Sims

F

December 3, 2018

Well, Tumblr just announced that after December 17th, they will ban any and all ‘adult’ content. This alone will probably kill the website entirely, but whatever. Burning one’s own business to the ground for no reason is their prerogative.

Sadly for literally everyone else on the site, tumblr’s adult content detection algorithm is less an algorithm and more a random number generator that flags every 7/10 posts as NSFW.

A few years ago, most CC creators moved off of larger sites and forums, and onto personal tumblr blogs, where they exclusively post download links to their content. This actually made it pretty hard to keep track of new uploads, especially because most creators posted stories or personal posts between uploads, so new CC posts would easily get lost on one’s dashboard. It wasn’t a paradigm shift that I was particularly fond of, but it did end up spawning ‘find blogs’: blogs that solely exist for the author to reblog CC that they like. Oftentimes find blogs will use an extensive tagging system, so that readers can navigate easily to find something they’re interested in without having to scroll through pages of image-heavy posts. These kinds of blogs made tumblr’s horrible search tool and natural lack of organization bearable, and no find blog is more heavily curated than sssvitlans.
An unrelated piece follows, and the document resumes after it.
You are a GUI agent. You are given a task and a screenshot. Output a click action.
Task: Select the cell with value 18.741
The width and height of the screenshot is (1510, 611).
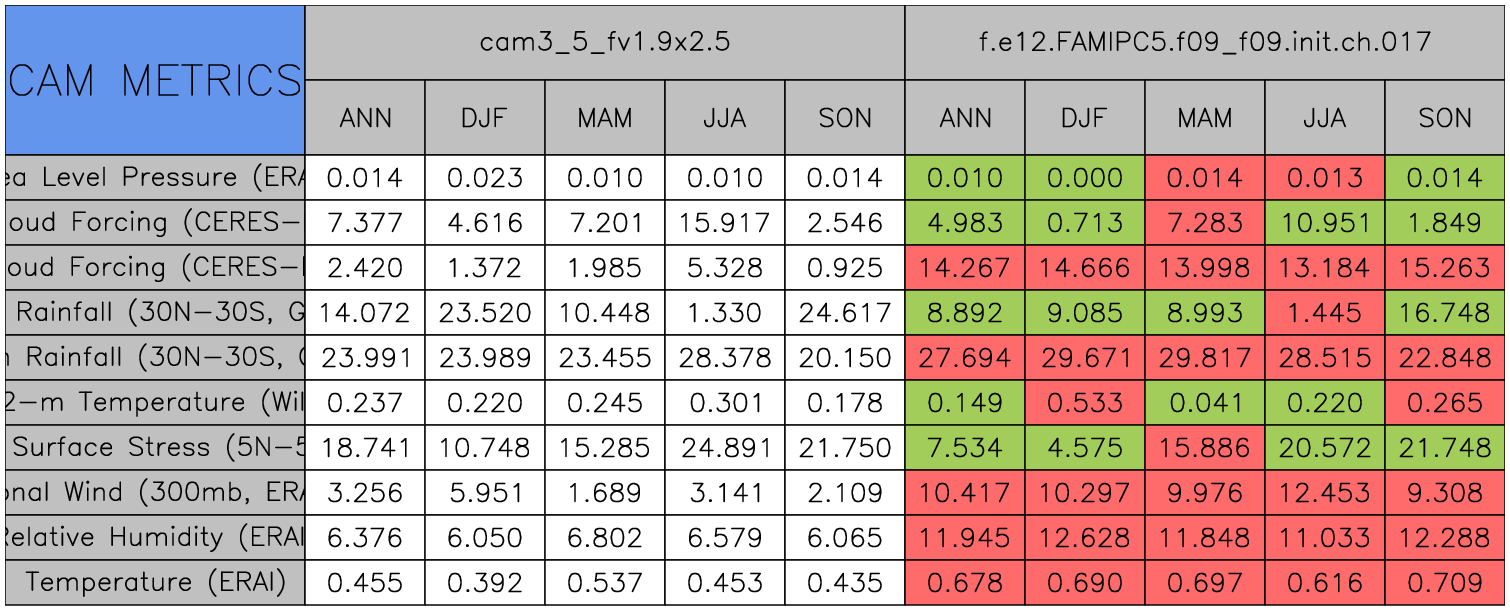365,448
Unfortunately, sssvitlans has been marked as NSFW since August 2017, and tumblr’s proposed changes will likely lead to the blog’s banning or deletion.

Google translated from Russian.

I don’t doubt that a lot of CC creators themselves will also have to move elsewhere, as even those who only create SFW CC aren’t safe from an algorithm that seems to be flagging posts at random. Skin makers, who have to use nude models for their preview shots in order to, you know, show you what you’re downloading, will also probably be heavily impacted.

But even the ones who stay, who can avoid tumblr’s banhammer will be negatively impacted by this new policy, as their content will simply be harder to find by prospective downloaders.

Hopefully the next shift this community makes is towards a site with better management. Or, at the very least, one with robust categorization and search features.

In a world where a different big curation blog, MySims3/4Blog, went dead over a year ago, it feels like the modding and creation communities for The Sims are becoming more and more fragmented as time goes on, and what was being done to keep it all strung together is itself fading.

 

No really what is tumblr even for if not rule 34 of children’s’ cartoons?